Education Improvement Act
- Long title: An act to enact the South Carolina Education Improvement Act of 1984
- Acronyms (colloquial): EIA
- Nicknames: Education Improvement Act (EIA)
- Effective: June 28, 1984

Codification
- Acts amended: Education Finance Act of 1977

Legislative history
- Introduced in the House on 1984; Passed the House on 1984 (70–16); Passed the Senate on 1984 (32–19);

= South Carolina Education Improvement Act of 1984 =

South Carolina legislative act

The South Carolina Education Improvement Act of 1984, known informally as the EIA, is a landmark South Carolina statute enacted by the state legislature and signed into law by governor Richard Riley on June 28, 1984. It is recognized as being one of the most robust education reform efforts to occur at the state-level in the United States.

The EIA authorized more than 60 provisions aimed at incentivizing high performance among students and teachers and increasing accountability and oversight in districts and schools.

Rolled out over the course of five years, provisions included new programs to help underperforming students improve in reading, math, and science; to create teacher and principal incentive pay programs; and to implement a school improvement award program.

== Legislative history ==
In the early 1980s, South Carolina ranked near or at the bottom among states for a variety of education and quality-of-life indicators, including 47th in percentage of high school graduates, 49th in per capita income, and 50th in SAT scores.

Previously, in 1977, South Carolina passed the Education Finance Act (EFA), which put into place a fiscal foundation for the funding of public schools and equalized the weighted per-pupil distribution of state funds across districts. Expanding upon the EFA, governor Riley sought to address student achievement gaps and a lagging economy through further education reform efforts.

Initially, Riley attempted to push through a modest school improvement proposal in the 1983 session of the General Assembly. The bill failed to pass due to concerns over its proposed tax increase and its incremental approach.
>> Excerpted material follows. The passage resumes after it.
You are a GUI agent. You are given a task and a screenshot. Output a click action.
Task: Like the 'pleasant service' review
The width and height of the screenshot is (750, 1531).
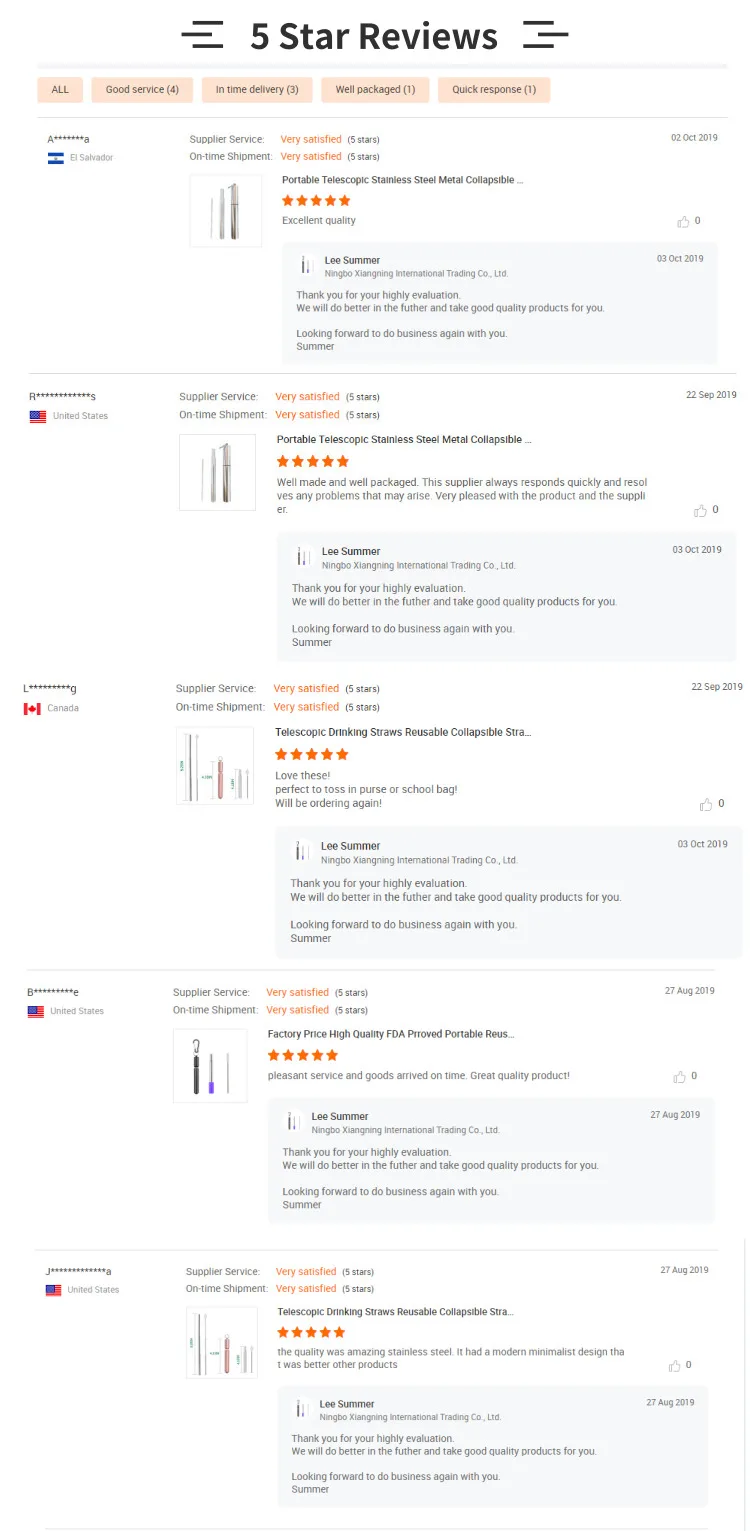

Later that year, however, the United States National Commission on Excellence in Education published A Nation at Risk, a report that called for significant reform to the United States education system. Leveraging the widespread sense of urgency spurred by the report, Riley drew up a political strategy for a new, more ambitious bill that mobilized both the grassroots and the “grasstops.”

With the legislative proposal calling for a penny-on-the-dollar sales tax increase, the advocacy campaign operated under the slogan, “A penny for their thoughts.” The campaign sought the direct involvement of the public, hosting more than 13,000 South Carolina residents in a series of public forums across the state.
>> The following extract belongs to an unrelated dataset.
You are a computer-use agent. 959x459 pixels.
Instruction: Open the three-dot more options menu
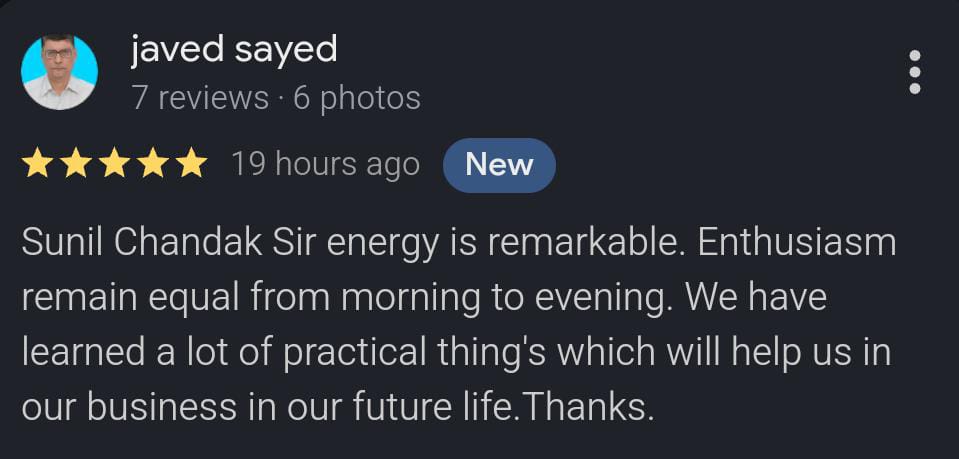point(914,72)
To gain bipartisan support, the campaign also appointed business, political, and education leaders to committees, one that focused on the financing of the legislation and another that focused on the concerns and desires of the business community.
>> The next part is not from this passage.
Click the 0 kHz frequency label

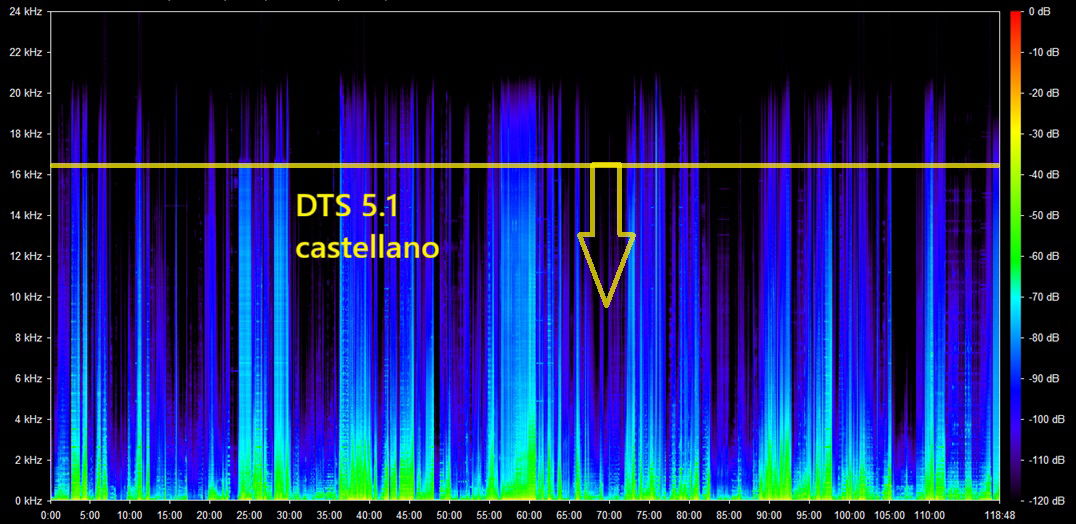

Prior to the start of the 1984 legislative session, only 22 of 124 South Carolina House of Representatives members supported the bill, once again citing concerns about a proposed tax increase. Additionally, several proposed provisions, such as performance bonuses for educators, were contentious. After several revisions, the proposal passed 70-16 in the South Carolina House before passing 32-19 in the South Carolina Senate. The Education Improvement Act was signed into law on June 28, 1984 with the one-percentage-point increase in state sales tax intact.

== Impact ==
In the five-year period after it was signed into law, the Education Improvement Act produced a number of results, including:

- A significant increase in average SAT scores, especially among black students
- Increased availability of four-year-old pre-kindergarten for lower-income families, a program that would be identified as a national model by the National Governors Association
- A doubling of enrollment in “gateway courses” deemed important for college admission and academic success, such as those in chemistry, foreign languages, and Advanced Placement

South Carolina saw considerable economic growth in the 1980s and 1990s after the passage of the EIA. Between 1984 and 1993, more than 185 foreign companies established operations in the state, generating more than 40,000 new jobs.

== Legacy ==
A study by the RAND Corporation, a global policy think tank, pronounced the EIA as “the most comprehensive single piece of legislation improving education to come out of any state.”

In 2008, the legislature approved a cut in the state’s overall education spending. EIA monies have since been used to pay for education expenditures that were previously covered by general fund revenues; however, the EIA account continues to be maintained as a separate, dedicated revenue line for education in the state. As of fiscal year 2021-22, the EIA generates nearly $900 million in new monies annually.